11,000 Free Pairs of Shoes Will Dance Across New York
On the concrete floor, too, stood glittering racks of costumes donated by From Our Hearts to Your Toes, a nonprofit organization founded by Lisa Milberg and her two daughters that collects lightly worn dance costumes. Tara Sansone, the executive director of Materials for the Arts, estimated that they easily had several thousand garments.
“Lisa said, ‘Let me know when you want to come get another truckload of dance costumes,’” Sansone said in an interview. “So we sent a truck out there — we got a truck filled with beautiful tutus and dance costumes from the tiniest to adults.”

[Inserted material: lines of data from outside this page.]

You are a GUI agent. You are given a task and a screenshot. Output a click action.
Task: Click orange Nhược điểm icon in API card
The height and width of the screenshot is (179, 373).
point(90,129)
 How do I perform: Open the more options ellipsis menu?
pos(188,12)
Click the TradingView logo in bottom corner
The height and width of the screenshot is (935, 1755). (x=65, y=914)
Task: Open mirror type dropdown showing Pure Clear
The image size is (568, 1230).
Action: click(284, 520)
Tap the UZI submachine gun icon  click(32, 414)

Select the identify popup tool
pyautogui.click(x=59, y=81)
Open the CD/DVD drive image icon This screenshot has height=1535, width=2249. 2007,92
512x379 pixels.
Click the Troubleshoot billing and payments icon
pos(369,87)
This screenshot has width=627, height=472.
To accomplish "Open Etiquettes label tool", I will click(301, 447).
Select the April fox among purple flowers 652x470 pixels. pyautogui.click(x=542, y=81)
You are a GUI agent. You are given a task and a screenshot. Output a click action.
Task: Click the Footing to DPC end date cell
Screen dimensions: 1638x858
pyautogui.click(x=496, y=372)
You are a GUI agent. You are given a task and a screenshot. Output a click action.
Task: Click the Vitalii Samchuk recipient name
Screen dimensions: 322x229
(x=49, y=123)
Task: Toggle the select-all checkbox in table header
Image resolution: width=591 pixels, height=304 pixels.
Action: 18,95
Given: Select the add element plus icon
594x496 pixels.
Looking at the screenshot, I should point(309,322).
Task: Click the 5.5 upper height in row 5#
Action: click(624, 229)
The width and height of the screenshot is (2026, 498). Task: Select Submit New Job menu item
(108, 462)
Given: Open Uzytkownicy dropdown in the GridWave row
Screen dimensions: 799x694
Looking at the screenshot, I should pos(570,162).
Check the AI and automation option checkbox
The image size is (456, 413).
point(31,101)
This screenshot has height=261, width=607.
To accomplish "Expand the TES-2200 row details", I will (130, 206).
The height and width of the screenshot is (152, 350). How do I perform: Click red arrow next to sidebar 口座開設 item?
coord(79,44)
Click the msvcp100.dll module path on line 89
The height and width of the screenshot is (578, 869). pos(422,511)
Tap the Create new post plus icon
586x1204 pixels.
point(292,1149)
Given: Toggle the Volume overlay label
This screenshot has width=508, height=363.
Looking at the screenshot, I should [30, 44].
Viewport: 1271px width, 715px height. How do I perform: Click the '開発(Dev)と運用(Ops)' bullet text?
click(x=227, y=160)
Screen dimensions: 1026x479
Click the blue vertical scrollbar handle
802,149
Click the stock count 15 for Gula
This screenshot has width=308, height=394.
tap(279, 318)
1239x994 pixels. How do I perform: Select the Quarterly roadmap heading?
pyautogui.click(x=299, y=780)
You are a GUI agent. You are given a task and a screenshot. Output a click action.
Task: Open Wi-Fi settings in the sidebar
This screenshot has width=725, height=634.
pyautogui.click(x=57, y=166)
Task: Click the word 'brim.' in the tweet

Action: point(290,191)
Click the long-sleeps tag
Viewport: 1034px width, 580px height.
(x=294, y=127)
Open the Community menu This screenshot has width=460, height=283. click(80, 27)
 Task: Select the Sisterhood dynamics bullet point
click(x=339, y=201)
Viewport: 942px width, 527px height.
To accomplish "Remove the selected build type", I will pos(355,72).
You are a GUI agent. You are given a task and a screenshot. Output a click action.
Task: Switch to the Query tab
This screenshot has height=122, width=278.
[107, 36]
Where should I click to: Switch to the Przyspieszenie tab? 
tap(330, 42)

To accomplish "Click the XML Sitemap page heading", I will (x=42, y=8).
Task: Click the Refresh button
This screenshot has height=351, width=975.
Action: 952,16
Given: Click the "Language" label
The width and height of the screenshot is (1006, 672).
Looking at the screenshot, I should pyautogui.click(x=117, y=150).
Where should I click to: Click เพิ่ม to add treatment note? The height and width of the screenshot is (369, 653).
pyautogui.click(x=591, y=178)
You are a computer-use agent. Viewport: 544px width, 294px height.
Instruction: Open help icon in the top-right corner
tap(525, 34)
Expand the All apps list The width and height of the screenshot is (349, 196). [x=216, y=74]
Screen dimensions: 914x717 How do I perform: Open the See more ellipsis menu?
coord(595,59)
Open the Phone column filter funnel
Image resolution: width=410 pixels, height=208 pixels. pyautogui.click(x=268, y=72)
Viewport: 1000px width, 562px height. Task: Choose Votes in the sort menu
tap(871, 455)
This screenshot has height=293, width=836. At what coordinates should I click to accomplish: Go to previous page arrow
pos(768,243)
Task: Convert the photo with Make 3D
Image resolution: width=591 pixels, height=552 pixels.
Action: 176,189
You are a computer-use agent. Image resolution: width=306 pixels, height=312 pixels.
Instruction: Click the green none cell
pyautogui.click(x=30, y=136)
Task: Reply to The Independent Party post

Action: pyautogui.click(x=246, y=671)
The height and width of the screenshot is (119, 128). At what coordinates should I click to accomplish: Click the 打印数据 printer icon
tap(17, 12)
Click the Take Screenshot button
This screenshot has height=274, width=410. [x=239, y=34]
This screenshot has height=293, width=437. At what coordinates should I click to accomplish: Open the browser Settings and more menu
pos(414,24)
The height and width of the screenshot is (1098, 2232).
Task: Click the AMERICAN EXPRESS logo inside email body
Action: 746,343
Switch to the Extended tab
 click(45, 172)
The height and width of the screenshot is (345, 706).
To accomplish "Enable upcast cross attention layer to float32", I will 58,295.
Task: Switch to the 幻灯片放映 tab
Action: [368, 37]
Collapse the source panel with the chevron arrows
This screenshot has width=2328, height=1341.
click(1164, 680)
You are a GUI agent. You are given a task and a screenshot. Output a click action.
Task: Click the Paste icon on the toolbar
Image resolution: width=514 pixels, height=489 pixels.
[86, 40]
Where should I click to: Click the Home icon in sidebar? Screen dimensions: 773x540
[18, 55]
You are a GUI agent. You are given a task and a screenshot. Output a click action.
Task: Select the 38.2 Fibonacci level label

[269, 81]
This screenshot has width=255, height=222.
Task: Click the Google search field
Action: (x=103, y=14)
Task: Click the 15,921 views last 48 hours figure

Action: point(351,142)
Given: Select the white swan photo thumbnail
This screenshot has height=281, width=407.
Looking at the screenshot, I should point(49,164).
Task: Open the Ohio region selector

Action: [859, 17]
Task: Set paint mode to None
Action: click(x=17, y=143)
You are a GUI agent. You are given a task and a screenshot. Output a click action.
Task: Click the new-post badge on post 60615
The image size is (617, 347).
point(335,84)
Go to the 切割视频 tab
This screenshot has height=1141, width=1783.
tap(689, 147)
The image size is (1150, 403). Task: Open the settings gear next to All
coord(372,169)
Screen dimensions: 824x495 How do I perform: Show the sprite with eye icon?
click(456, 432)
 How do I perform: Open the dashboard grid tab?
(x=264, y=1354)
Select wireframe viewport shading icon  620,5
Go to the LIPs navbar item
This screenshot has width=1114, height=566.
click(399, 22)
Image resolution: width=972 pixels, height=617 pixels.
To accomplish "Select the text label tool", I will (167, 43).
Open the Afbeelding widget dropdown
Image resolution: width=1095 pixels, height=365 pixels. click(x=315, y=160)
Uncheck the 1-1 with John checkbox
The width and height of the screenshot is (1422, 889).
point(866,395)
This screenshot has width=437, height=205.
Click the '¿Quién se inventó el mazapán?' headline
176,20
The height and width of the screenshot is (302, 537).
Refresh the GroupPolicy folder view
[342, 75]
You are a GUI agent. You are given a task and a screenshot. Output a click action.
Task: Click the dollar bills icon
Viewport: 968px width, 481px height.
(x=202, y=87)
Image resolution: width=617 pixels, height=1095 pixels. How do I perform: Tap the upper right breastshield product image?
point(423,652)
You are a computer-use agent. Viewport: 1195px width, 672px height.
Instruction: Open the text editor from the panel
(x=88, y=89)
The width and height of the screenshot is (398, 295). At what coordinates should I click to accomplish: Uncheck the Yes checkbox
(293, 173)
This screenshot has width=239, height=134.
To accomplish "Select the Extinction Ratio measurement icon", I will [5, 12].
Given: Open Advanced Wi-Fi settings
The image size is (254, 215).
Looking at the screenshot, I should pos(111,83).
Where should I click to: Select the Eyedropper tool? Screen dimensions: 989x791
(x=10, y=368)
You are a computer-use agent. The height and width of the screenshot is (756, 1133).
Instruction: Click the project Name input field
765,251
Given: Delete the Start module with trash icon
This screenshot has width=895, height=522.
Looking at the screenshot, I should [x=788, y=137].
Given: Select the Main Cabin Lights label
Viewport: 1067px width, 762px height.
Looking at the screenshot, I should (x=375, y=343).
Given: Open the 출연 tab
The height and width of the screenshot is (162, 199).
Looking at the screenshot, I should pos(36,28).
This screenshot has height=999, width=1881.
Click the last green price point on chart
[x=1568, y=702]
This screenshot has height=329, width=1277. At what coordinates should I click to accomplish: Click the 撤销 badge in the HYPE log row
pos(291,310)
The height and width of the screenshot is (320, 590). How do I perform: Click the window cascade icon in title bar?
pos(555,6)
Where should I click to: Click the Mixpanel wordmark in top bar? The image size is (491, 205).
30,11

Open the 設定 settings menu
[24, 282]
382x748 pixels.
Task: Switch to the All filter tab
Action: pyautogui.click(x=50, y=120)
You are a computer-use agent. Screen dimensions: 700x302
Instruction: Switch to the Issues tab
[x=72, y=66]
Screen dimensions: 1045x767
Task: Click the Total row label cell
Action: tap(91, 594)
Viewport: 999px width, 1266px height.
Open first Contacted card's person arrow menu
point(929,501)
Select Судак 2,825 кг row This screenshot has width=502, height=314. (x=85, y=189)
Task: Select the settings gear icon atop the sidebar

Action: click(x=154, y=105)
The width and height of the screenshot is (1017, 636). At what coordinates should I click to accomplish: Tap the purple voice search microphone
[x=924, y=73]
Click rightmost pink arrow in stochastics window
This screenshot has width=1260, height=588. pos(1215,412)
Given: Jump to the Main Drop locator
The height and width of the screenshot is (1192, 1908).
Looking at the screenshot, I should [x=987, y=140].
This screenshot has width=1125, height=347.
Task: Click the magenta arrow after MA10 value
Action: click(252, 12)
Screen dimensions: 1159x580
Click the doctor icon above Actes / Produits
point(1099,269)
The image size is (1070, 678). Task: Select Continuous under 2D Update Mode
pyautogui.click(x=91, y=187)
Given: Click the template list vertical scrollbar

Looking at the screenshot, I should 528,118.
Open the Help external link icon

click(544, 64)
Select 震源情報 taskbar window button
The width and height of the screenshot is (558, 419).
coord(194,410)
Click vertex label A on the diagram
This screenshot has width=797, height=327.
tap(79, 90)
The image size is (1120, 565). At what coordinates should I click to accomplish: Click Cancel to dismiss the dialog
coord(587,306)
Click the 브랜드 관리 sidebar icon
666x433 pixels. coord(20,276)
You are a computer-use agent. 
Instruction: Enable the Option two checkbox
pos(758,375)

Carlotta Wylie, a dance teacher at William A. Butler School in Brooklyn, was thrilled with a set of nine matching green leotards. They would make for perfect forest costumes for an upcoming production of “The Lion King.” Plus, she pointed out, when her students look good, they feel good.
“When I saw the flier came out, I’m like, ‘I need to come,’ because as teachers, we’re always trying to make things happen, always going in our pockets to provide for our kids,” Wylie said. “But this? I’m so excited, the kids are going to be happy to have all this stuff.”
Ron Brooks, Karen Brooks Hopkins’s brother, is a supervisor and buyer for Ocean State Job Lot. Back in December, he came across the thousands of shoes and called up his sister, since she worked in the arts in New York City — she would know what to do with them.
From there, said David Sarlitto, executive director of Ocean State Job Lot’s charitable foundation, the project gained momentum. Maneuvering a 56-foot tractor-trailer through New York City is no easy feat. The question became: What partner could receive the shoes, house them (also a herculean task in the city) and distribute them? Enter Materials for the Arts.
“Folks are mesmerized in many cases to see people who have talents that perhaps they don’t possess, but wish they did,” Sarlitto said in an interview. “Those need to be fertilized; that needs to be encouraged.”